* _Exercise aim_
Of the entries below, copy only those lines that contain the word "This".

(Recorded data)
┌──

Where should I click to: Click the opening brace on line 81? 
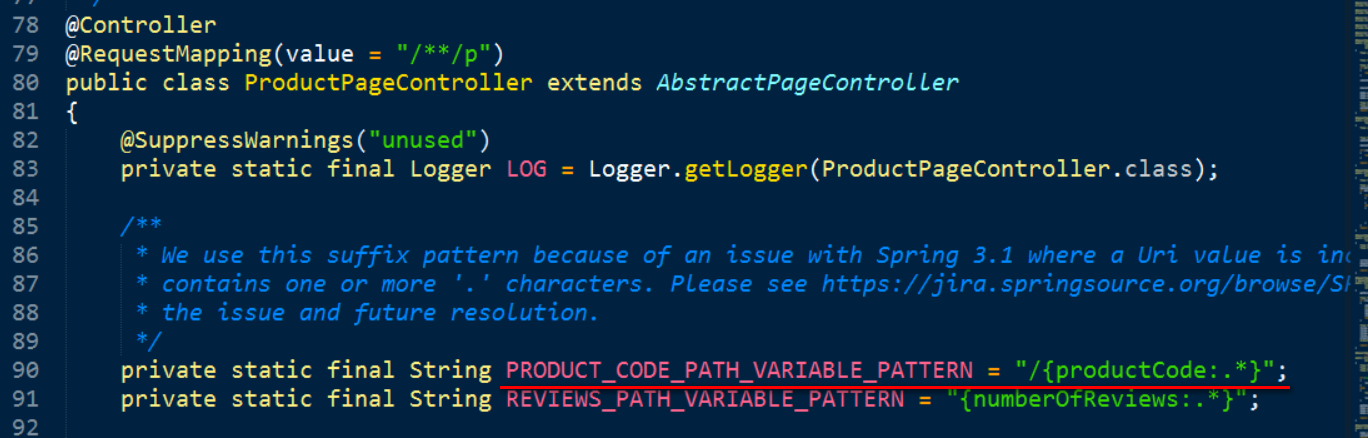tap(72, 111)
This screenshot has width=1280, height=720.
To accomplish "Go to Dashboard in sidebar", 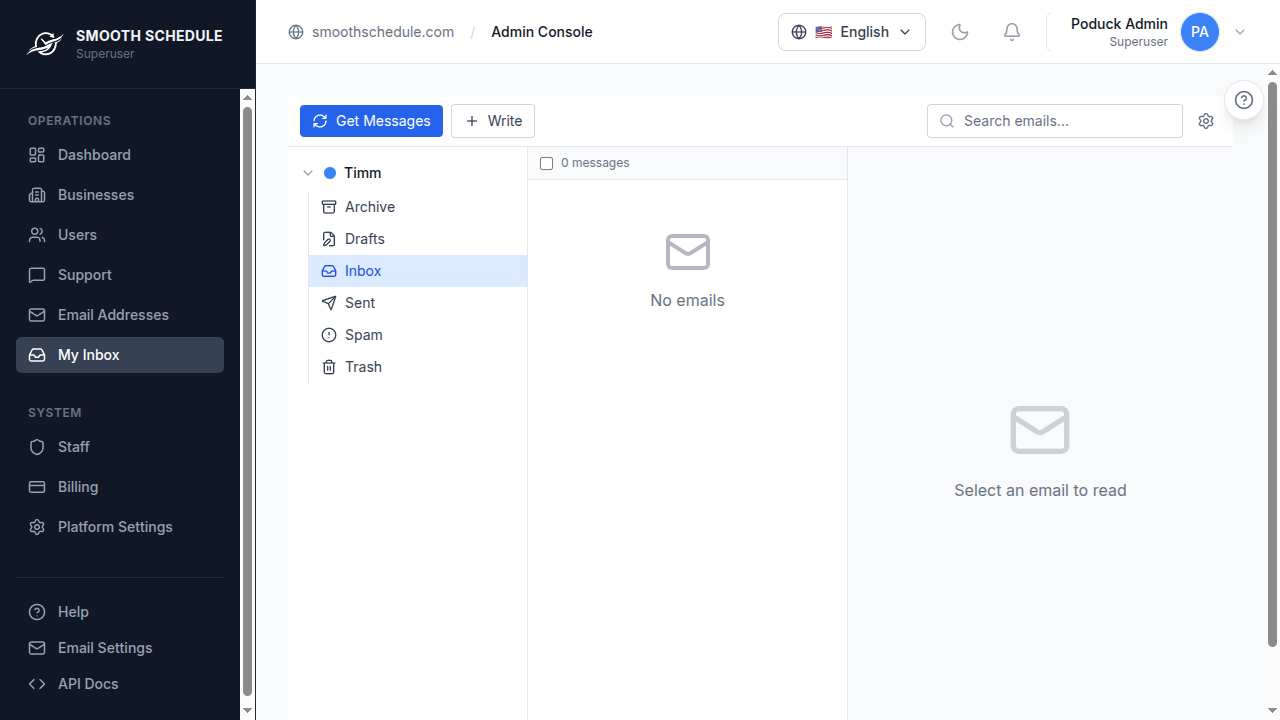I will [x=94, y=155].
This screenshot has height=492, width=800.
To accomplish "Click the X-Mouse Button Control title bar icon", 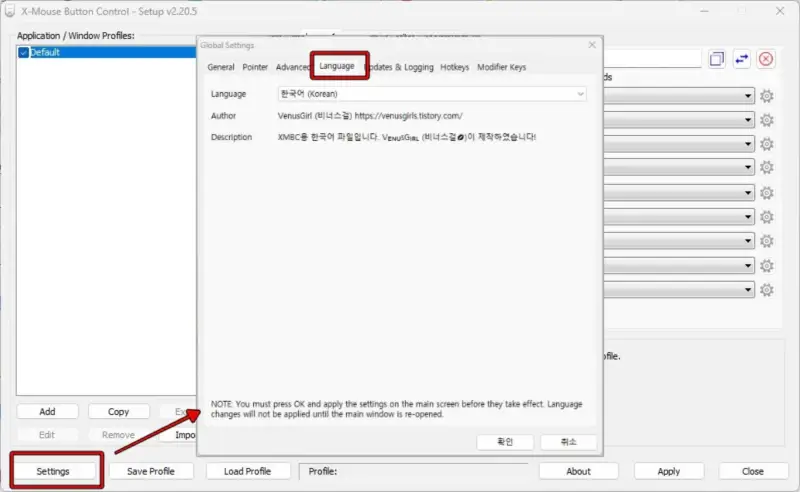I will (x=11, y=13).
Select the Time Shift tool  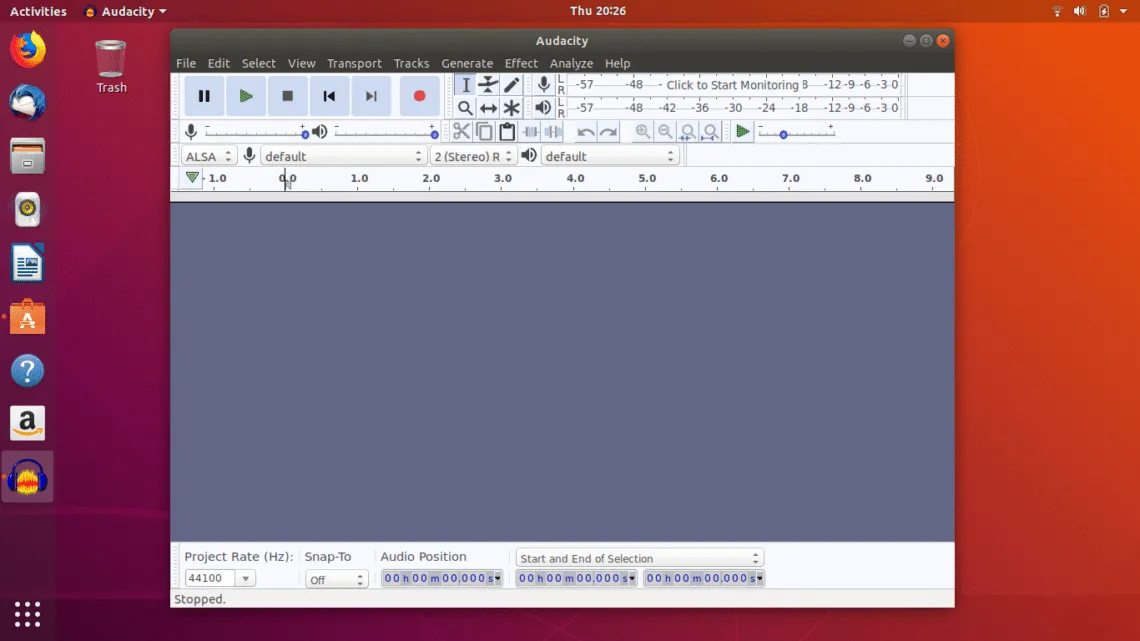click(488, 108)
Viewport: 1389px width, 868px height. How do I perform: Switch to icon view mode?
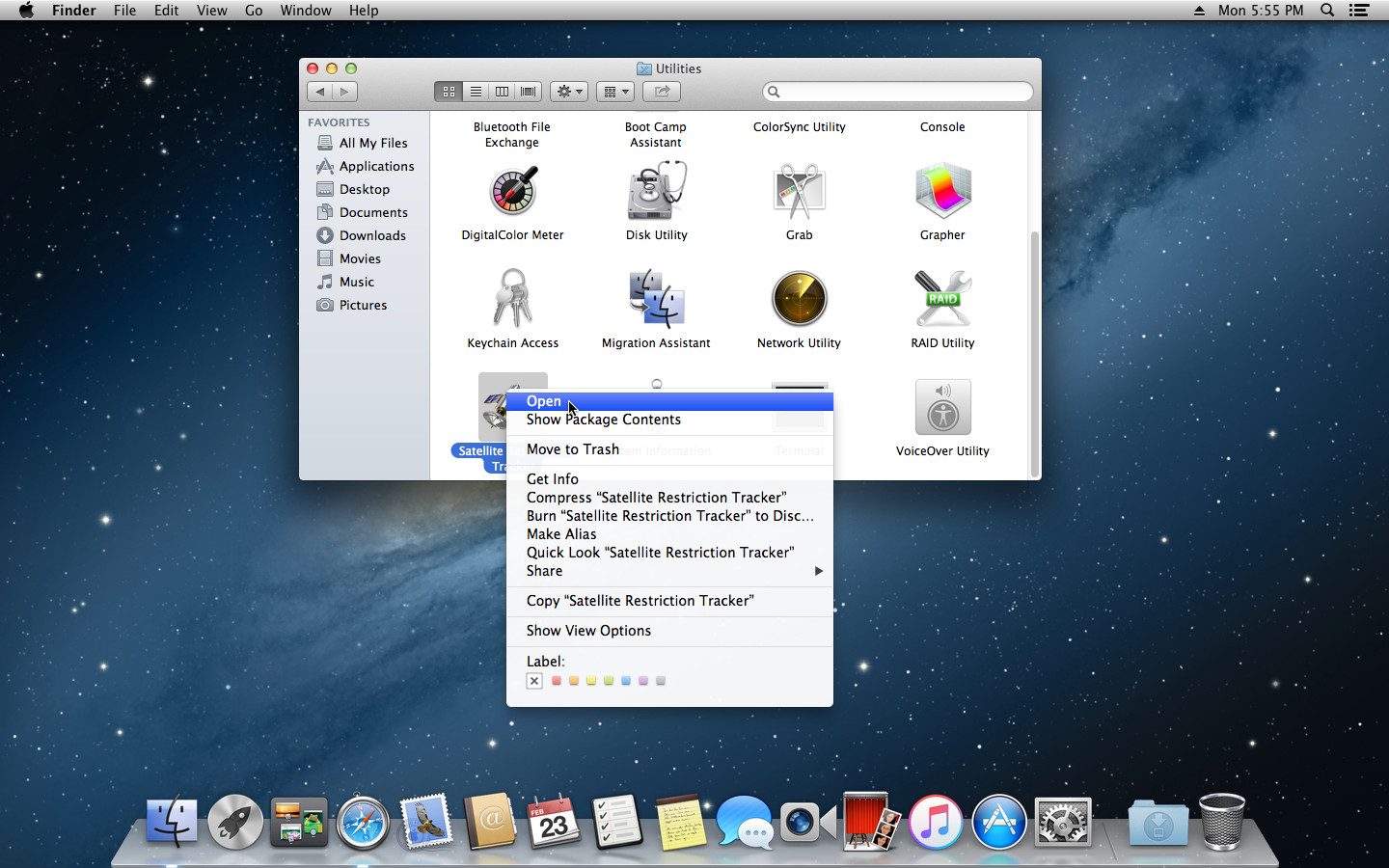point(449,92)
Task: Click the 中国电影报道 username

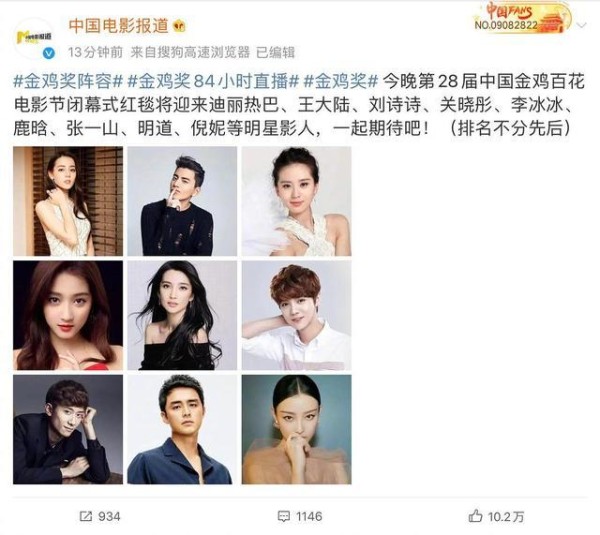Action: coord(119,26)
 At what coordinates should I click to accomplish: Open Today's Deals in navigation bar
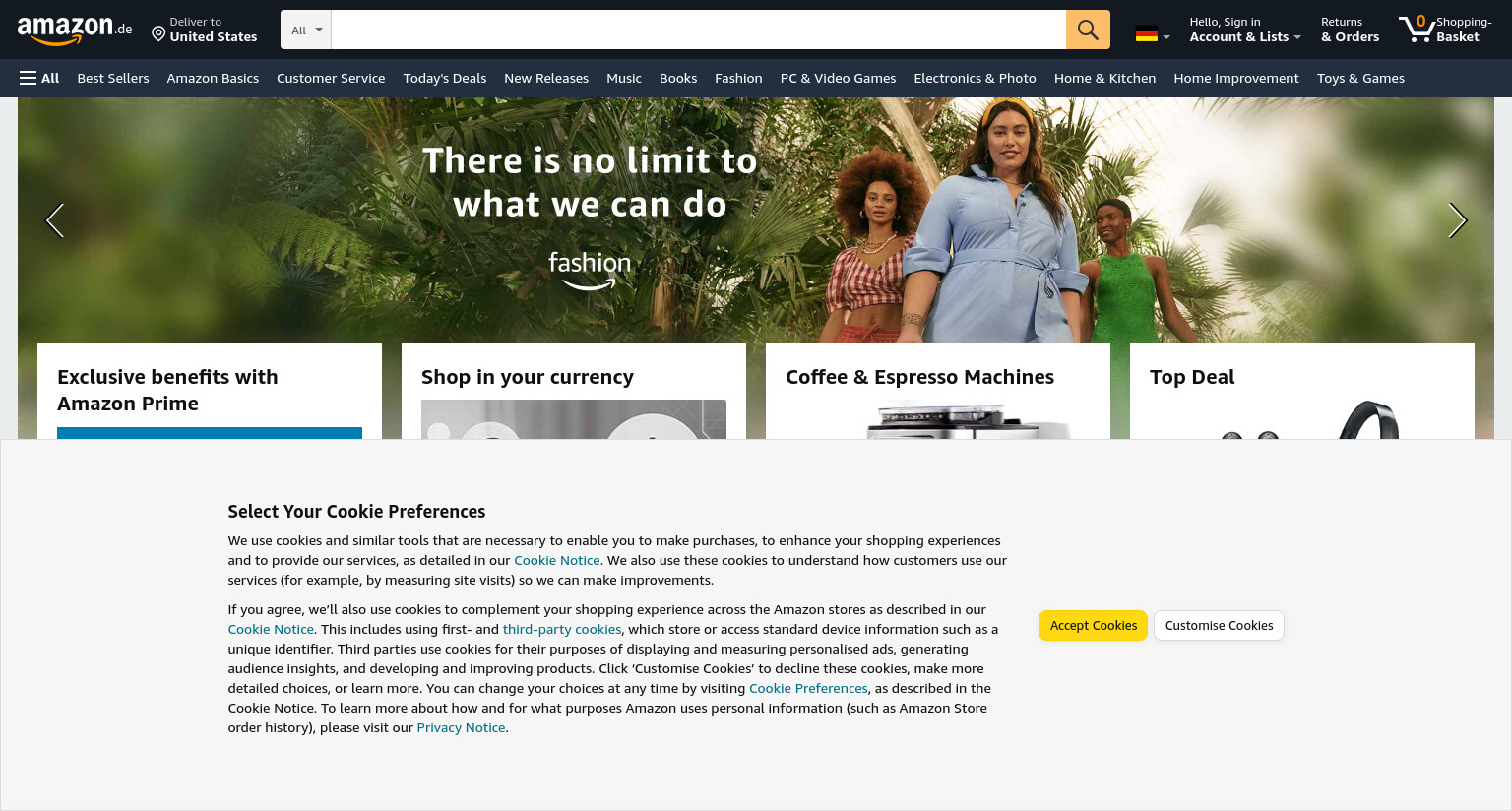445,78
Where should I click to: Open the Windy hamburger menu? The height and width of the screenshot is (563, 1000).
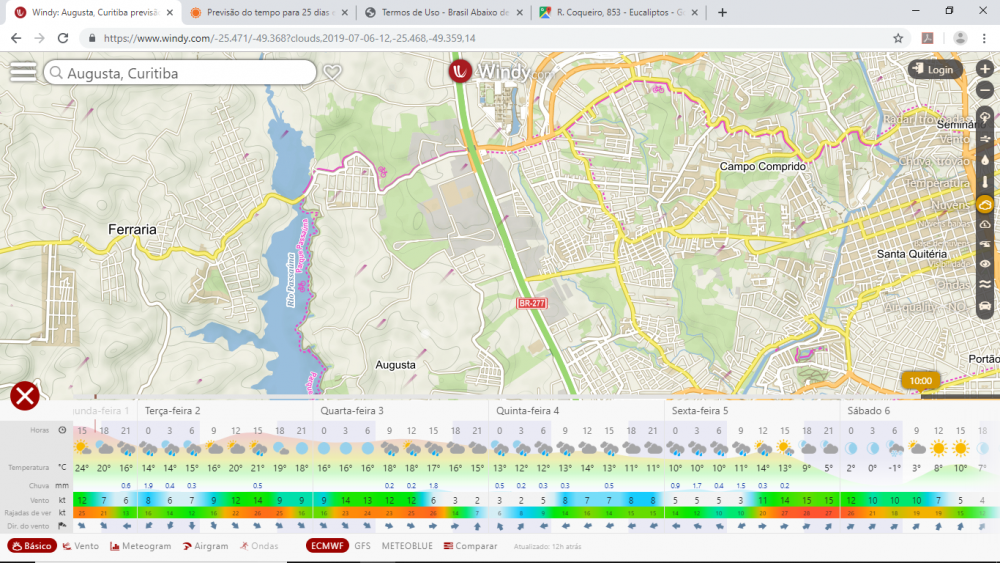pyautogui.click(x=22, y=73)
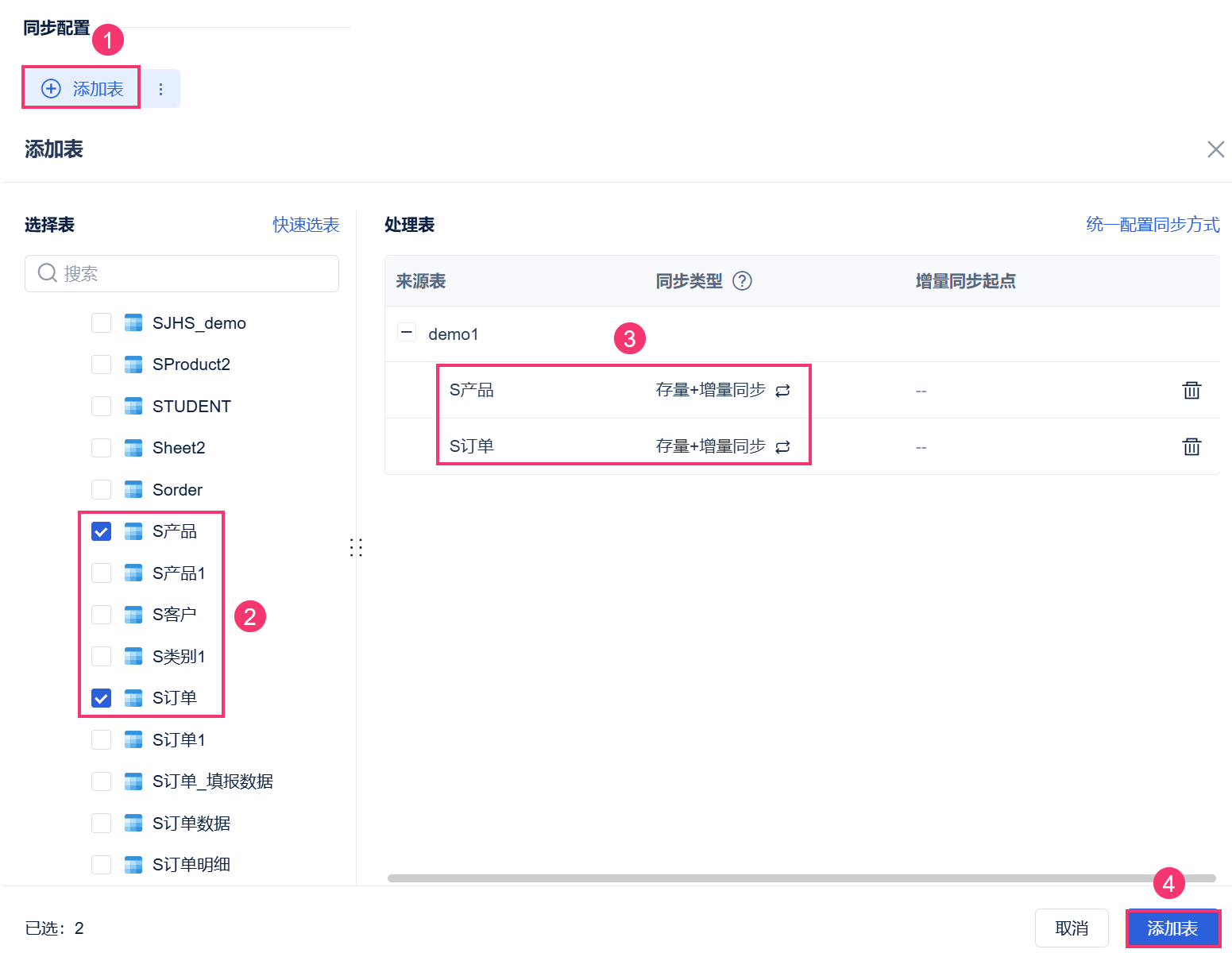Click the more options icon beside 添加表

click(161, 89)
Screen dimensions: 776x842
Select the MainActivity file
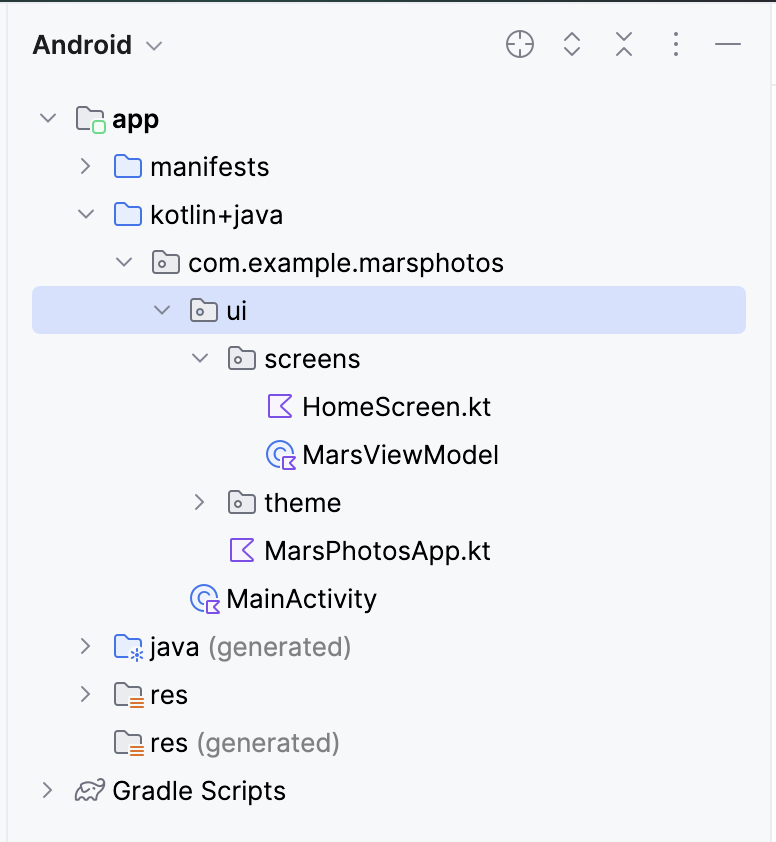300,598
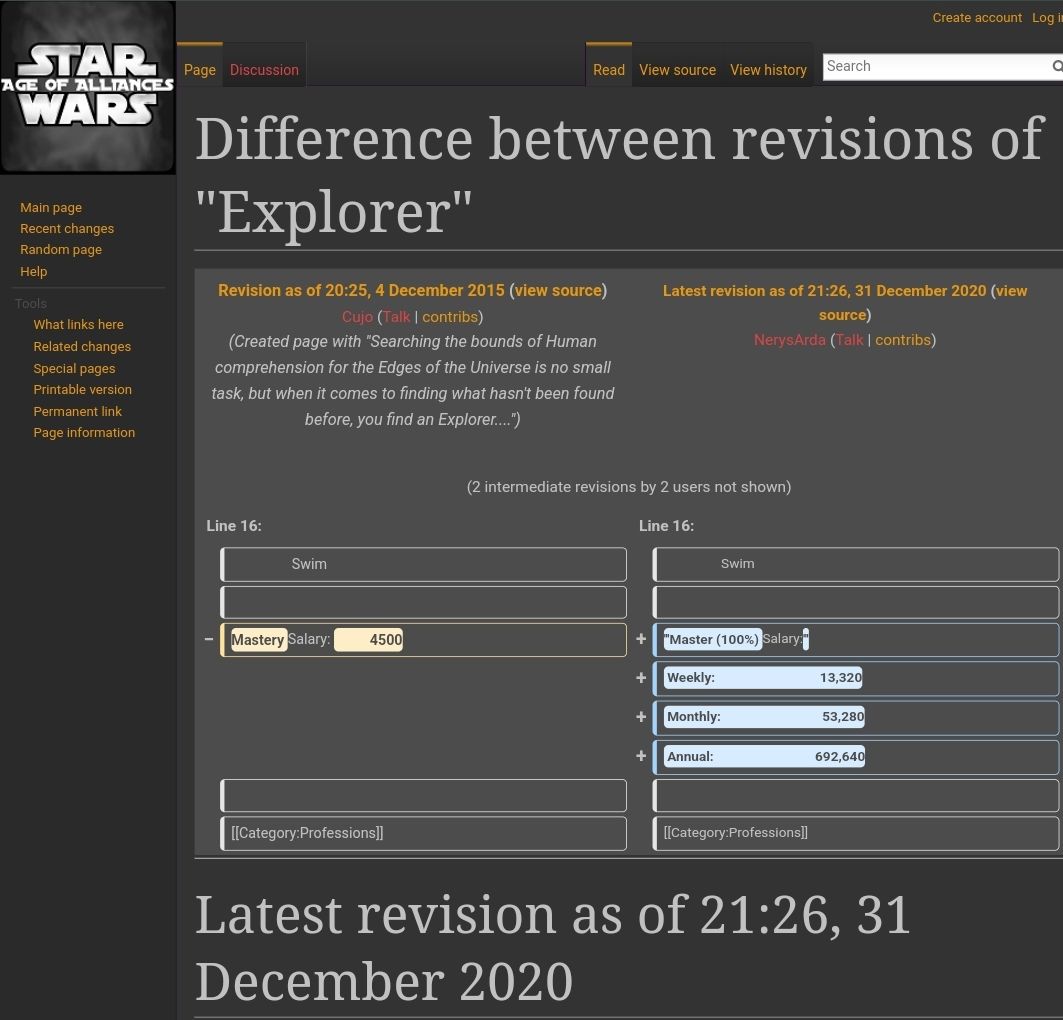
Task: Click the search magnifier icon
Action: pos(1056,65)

└──

* _Written response_
This screenshot has width=1280, height=720.
This screenshot has height=492, width=800.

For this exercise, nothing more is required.